Early this week, Chris Stokel-Walker, the author of TikTok Boom, came on Keen On. TikTok’s business model, Stokel-Walker explained, is the traditional show business model of all-powerful Chinese studio execs paying the talent for their content. Forget Chinese attempts to infiltrate traditional Hollywood, Beijing—through TikTok’s parent company ByteDance—might already be the entertainment capital of the world. No more surveillance capitalism. No more harvesting of its users’ data. Rather than the product, we seem to have returned to being the consumer on TikTok. Huxleyan soma instead of Orwellian surveillance.
There is one kink to this troublingly neat thesis. Earlier, I identified our times as “the age of Donald Trump, Xi Jingping and the internet.” But the age of Trump and Xi are vividly different times, co-existing as parallel realities in 2022.
Donald Trump is more Berlusconi than Mussolini. He’s a classic television villain—exactly the kind of Truman Show or Being There buffoon who, in 1985, Neil Postman imagined would amuse us to death. The guy can’t even pull off a coup properly. As Keen On guests like ABC Chief White House correspondent Jon Karl told me, the only thing that Trump knows how to star in his own repetitive show.
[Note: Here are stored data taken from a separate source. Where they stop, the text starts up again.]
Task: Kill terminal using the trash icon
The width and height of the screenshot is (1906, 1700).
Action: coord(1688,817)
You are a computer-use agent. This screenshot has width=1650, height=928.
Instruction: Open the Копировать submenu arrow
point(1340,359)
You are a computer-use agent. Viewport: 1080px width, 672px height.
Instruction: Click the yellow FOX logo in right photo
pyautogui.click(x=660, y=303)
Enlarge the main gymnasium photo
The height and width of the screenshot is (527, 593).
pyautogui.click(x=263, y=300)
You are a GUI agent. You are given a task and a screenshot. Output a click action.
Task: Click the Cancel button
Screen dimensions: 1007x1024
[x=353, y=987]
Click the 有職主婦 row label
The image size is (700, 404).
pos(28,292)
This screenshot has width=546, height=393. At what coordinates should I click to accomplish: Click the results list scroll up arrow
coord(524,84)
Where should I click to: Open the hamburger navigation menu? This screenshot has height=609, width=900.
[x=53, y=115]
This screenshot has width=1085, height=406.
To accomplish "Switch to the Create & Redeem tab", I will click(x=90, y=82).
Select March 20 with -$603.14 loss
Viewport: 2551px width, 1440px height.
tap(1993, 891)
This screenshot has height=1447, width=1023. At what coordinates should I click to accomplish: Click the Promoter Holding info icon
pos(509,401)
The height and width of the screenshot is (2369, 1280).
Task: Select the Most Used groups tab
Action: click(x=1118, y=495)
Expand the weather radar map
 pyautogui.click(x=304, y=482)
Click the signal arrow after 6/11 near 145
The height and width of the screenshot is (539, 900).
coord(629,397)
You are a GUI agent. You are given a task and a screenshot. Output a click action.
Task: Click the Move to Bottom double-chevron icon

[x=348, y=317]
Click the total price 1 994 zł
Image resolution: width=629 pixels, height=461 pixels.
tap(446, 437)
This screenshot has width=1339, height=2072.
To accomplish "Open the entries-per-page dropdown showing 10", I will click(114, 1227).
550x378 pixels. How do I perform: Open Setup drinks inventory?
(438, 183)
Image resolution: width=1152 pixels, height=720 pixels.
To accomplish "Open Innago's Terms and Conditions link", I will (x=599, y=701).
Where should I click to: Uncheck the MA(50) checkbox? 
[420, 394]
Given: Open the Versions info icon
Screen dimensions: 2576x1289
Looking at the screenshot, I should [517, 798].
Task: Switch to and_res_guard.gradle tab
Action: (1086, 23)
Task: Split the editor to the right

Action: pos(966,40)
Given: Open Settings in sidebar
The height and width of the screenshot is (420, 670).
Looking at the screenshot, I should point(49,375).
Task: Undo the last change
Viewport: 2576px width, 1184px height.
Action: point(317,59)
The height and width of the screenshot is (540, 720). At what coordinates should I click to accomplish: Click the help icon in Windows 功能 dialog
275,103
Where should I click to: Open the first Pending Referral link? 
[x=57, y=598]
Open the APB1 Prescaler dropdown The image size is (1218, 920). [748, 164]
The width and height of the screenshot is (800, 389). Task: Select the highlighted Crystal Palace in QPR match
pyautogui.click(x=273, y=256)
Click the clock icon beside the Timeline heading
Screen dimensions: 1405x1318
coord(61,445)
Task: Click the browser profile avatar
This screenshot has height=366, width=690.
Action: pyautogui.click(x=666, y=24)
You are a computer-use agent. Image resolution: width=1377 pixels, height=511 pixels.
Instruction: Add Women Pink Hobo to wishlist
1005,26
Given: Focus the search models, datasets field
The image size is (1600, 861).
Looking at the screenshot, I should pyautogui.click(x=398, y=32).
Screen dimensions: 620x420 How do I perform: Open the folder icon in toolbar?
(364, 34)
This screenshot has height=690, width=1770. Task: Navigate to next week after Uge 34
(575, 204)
While Xi Jingping is the real Orwellian deal. He’s a wannabe Stalin or Mao who, through his attempt to transform China into a vast digital surveillance state, is perfecting Orwell’s analog 20th-century dystopia. As Keen On guests have explained, Xi’s China is a surveillance state running on prison camp labor, human right abuse and Leninist ideology.
So that’s the funny thing about our times. Postman was wrong. We don’t have to choose between Nineteen Eighty-Four and Brave New World. In 2022, we can have both George Orwell and Aldous Huxley. In America, we have a Chinese-owned social media company that is amusing us to death with 15-second video clips of noisy teenagers. While in China, we have a Big Brother state using the American invented technology of the internet to perfect totalitarianism. That’s the upside of globalization. Something for everybody.